Sometimes people ask Mike Vest, the executive director of the Addiction Prevention Coalition, what makes him knowledgeable enough to lead the Birmingham area nonprofit.
Vest, who is in his second term as a Shelby County commissioner, told the Hoover Area Chamber of Commerce today that he doesn’t just have a head knowledge of the issues related to substance abuse and addiction. He lived with it personally.
“My grandfather was an alcoholic. My father was an alcoholic. My brother was a drug addict, and I found my nephew under a bridge in Nashville, Tennessee, 2½ years ago,” Vest told a crowd gathered at the chamber luncheon at the Hoover Country Club.
He found his father, who left his family in 1975, living in a car behind the Southern Museum of Flight in Birmingham in 2003 or 2004, he said. His father had been living in his car for 13 years, he said.
He found his brother walking the streets in the Uptown district of Birmingham after he had been hooked on crystal methamphetamine for 35 years, he said.
Vest’s father had tried to rent an apartment in Springville for a couple hundred dollars a month, but the complex manager wouldn’t let him stay there because the manager was afraid he wouldn’t pay. After Vest offered to pay his father’s rent if he failed to pay, the manager at first said no but later relented.
Vest’s father ended up paying his rent at the first of the month every month for seven years, he said. “All he needed was a chance.”
However, his father, who had been drinking alcoholic beverages since he was 9 years old, still struggled with his alcoholism. He died of leukemia in 2012. “He wouldn’t get off his whiskey to take his leukemia medication pills,” Vest said. “He died in a recliner in the apartment complex with a bottle of whiskey beside his recliner.”
After Vest found his brother, he took him to The Foundry Rescue and Recovery Center in Bessemer. His brother stayed there 1½ years, graduated from the recovery program, got a job, a place to live and a new car. He stayed clean two to three years until he died of a heart attack three years ago, Vest said.
“God gave him one last chance,” Vest said. “That took a lot of guts to say, ‘I need some help.’ It took him 35 years, but he did it.”
Vest said his nephew won’t go to treatment. He’s in jail, but at least he is alive and safe, Vest said.
Substance abuse can lead to a host of struggles in life, but recovery is possible, Vest said.

[Exercise data]

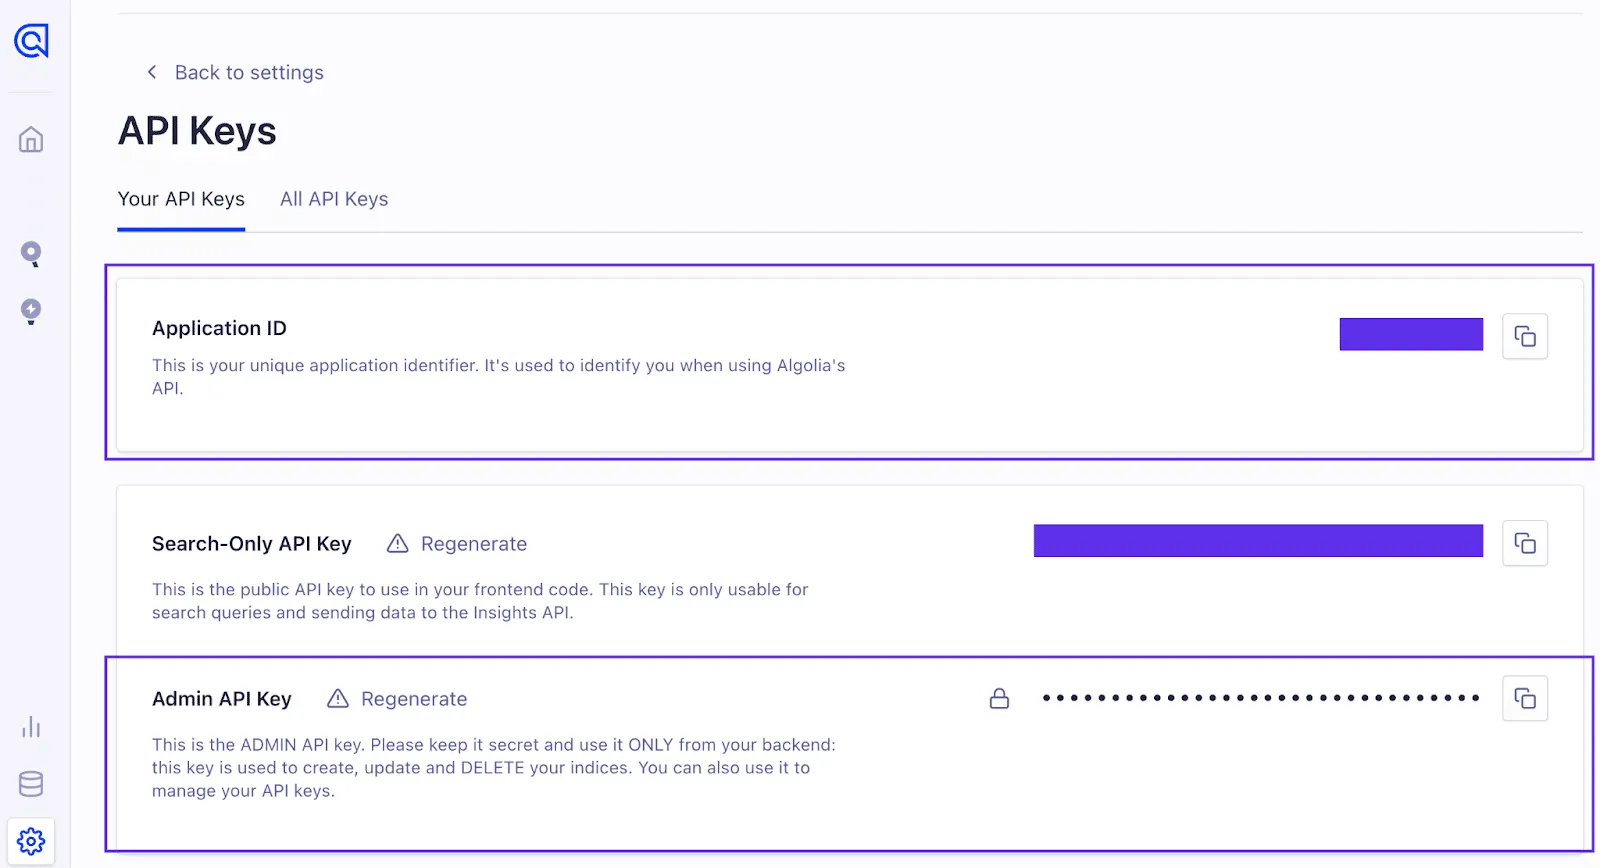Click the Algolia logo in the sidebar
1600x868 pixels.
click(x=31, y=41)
--
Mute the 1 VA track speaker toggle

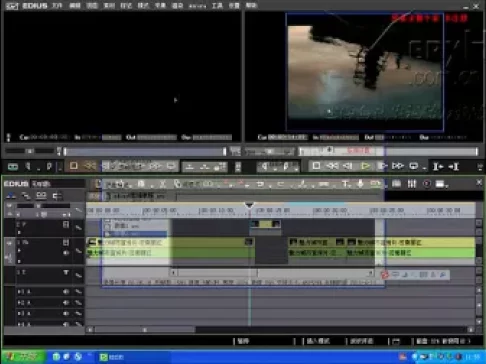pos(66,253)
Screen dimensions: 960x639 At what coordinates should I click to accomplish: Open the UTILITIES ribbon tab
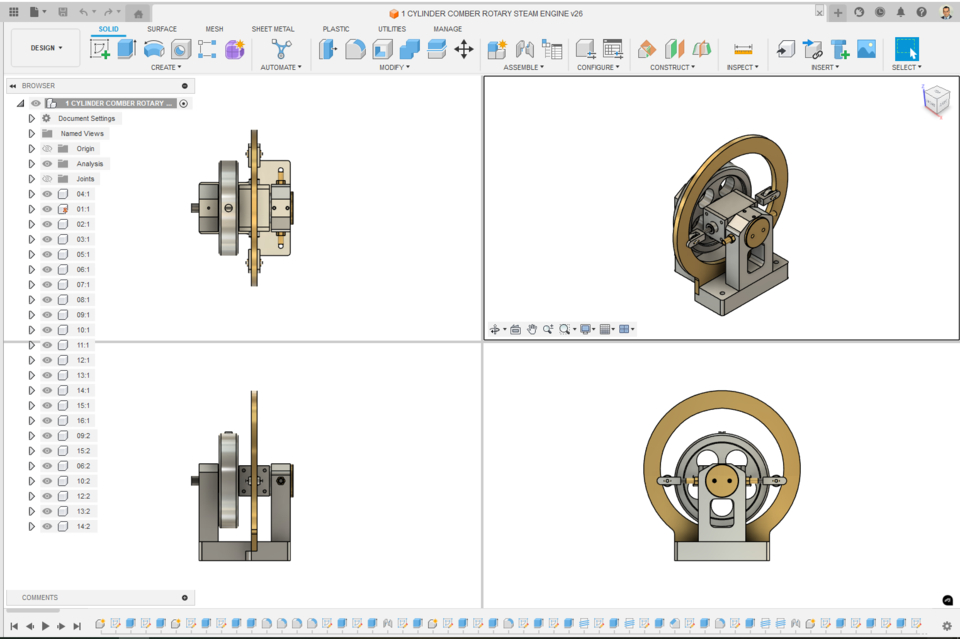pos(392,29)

[What you are asked to do] Extend the article about Mike Vest and addiction, picking up after its last sentence. The listing has nothing to do with the article about Mike Vest.

[Answer section]
“We’re hope dealers. We’re not dope dealers,” he said of the Addiction Prevention Coalition. “We try to find people help.”
The coalition, which has been around about 12 years, works to make people aware of addiction issues, to prevent them and to connect people who need help with treatment facilities, Vest said.
For the past three years, the nonprofit has held an End Heroin Walk at Railroad Park in Birmingham. Each year, about 4,000 people show up, Vest said. Each of the last two years, the group trained about 350 people how to administer Narcan to reverse the effects of an opioid overdose, he said.
In February, the fourth walk will be held at Veterans Park on Valleydale Road in Hoover, and the coalition will hand out 350 Narcan kits provided by the Jefferson County Department of Health, Vest said.
“It’s like a nasal spray — just spray it up their nose, and they come back to life,” he said.
Opioid addiction is a serious problem, he said. The majority of middle school students who are dealing with opioid addiction got introduced to the drugs when they got their wisdom teeth out and the doctor prescribed 20 to 30 days worth of painkillers, he said. Others get hooked after being given painkillers for sports injuries, he said.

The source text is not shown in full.